The first I'll call migration. This is a historical phenomenon whereby agricultural and cultural exchange make new ingredients and techniques available. For example, tomatoes in Italy, hot peppers in Asia, potatoes in Ireland, chocolate in Europe, deep frying in Japan. This tends to be a relatively gradual process where an ingredient or technique gets absorbed by a new culture and becomes part of that culture's cuisine.

Second, there's fusion. For example, French-Asian fusion (the most common early example of the genre) or Indian-Latin fusion (as at a newly opened New York restaurant). In some circles fusion is now passe. But I just Googled the word fusion and was amazed at how many restaurants, at least here in the US, claim to serve "fusion" cuisine as part of their very brand identity, all over the place:

Fusion On Main, Flemington, New Jersey

Madeleine's, A Fusion Restaurant, Evansville, Indiana

ROCC Asian Fusion Restaurant, Dallas, Texas

Cibo Fusion, Marion, Iowa

The search results go on and on. What seems to be the tie that binds all these places is, I think, that they're doing something very self-conscious: it's all about a deliberate injection of elements of one cuisine into another, or a blending of a few cuisines.
-----
__Task list__:
A) In the passage on cuisine, why does the writer call what the "fusion" restaurants do "very self-conscious"? Answer in one to three sentences.
B) Write the next part of the passage on migration and fusion in cuisine, picking up after its final sentence.

__Entries__:
-----
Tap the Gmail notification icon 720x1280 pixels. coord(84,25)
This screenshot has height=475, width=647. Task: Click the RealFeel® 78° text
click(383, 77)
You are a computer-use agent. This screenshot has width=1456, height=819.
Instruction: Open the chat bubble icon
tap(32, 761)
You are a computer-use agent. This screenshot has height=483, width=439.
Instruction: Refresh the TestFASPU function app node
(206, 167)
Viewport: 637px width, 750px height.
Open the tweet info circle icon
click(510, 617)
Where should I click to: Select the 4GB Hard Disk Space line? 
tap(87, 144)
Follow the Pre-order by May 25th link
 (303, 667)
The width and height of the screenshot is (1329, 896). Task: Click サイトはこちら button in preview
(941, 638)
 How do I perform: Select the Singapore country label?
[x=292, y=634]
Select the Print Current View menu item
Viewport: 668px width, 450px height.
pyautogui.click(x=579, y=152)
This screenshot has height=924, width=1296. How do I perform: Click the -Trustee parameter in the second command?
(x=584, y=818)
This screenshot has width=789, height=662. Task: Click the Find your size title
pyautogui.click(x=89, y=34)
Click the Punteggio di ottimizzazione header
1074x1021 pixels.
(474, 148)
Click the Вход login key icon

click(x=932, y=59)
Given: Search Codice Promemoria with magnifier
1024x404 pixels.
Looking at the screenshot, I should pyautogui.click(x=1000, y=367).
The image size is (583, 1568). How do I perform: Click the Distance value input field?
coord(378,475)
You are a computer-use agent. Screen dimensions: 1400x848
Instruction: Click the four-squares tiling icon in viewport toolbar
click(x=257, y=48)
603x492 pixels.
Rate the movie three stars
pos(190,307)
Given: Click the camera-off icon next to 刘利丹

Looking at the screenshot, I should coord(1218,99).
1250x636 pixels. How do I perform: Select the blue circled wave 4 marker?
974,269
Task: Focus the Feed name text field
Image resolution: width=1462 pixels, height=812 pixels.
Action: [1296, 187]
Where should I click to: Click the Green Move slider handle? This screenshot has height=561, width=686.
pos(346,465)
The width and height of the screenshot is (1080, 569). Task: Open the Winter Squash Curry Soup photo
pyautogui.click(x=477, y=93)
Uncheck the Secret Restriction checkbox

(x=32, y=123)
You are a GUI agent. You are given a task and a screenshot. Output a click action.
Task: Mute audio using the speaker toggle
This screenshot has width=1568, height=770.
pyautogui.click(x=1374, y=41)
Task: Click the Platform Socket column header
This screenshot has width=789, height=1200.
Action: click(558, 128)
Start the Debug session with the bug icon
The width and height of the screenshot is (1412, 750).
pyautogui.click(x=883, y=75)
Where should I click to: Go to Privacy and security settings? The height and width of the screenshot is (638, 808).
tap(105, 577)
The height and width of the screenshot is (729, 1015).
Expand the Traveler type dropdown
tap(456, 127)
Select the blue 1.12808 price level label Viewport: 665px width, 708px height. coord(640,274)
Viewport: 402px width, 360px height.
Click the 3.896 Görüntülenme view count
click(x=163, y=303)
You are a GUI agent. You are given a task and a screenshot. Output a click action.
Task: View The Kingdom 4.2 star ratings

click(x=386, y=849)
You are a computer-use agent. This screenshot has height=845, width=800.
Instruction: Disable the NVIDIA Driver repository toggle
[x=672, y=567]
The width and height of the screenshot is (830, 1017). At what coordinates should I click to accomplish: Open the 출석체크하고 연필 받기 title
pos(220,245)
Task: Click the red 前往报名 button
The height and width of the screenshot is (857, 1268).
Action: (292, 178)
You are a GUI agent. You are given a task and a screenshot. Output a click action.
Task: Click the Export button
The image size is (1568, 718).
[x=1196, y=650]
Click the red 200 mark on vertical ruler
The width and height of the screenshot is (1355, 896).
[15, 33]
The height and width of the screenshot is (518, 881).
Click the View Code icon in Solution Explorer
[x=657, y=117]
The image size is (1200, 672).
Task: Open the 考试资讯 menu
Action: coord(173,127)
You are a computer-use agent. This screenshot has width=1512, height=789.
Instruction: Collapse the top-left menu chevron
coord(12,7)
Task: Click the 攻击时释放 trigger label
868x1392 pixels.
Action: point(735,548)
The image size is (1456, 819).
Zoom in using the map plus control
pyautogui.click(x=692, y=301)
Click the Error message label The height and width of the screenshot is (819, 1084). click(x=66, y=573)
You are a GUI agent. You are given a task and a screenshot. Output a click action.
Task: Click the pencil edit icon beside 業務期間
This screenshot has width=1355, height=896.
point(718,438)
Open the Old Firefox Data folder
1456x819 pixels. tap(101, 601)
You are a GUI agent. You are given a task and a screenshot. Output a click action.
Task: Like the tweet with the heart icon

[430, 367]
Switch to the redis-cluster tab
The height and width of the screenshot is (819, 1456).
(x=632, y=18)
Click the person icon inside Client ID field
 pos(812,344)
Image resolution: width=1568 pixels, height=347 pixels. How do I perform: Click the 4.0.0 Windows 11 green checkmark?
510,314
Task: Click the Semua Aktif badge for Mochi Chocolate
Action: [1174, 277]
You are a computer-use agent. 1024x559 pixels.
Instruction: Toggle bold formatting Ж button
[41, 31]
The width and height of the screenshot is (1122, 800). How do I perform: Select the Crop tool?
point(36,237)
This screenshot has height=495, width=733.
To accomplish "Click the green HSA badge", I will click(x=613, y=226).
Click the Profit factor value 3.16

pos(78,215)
-----
__Answers to the exercises__:
A) The writer calls it self-conscious because these places deliberately inject elements of one cuisine into another or blend a few cuisines together. This differs from migration, where an ingredient or technique is gradually absorbed into a new culture's cooking.

B)
Third, I think we are now seeing a post-fusion movement in cuisine that for the moment I'll call "convergence." There are a couple of terms floating around out there like "eclectic" and the notion of "pan-" but I'm not sure they do justice to the phenomenon. Culinary convergence, to my way of thinking, happens not when a chef tries to combine French and Asian cuisines, but rather when a chef cooks without any regard for those distinctions.

No doubt, we are seeing a new generation of globally minded chefs. So for example if you go to any of the Momofuku restaurants in New York City you will be hard pressed to label the cuisine. You can try to call it fusion but it isn't really fusion because it is so un-artificial. The cop-out is to call it "eclectic." And it is eclectic in the sense that it is heterogenous, but I think calling it eclectic trivializes the phenomenon and places it on par with crummy restaurants that serve "food from around the world." It seems to me we're looking at convergence: the merging of distinct cuisines into a unified cuisine.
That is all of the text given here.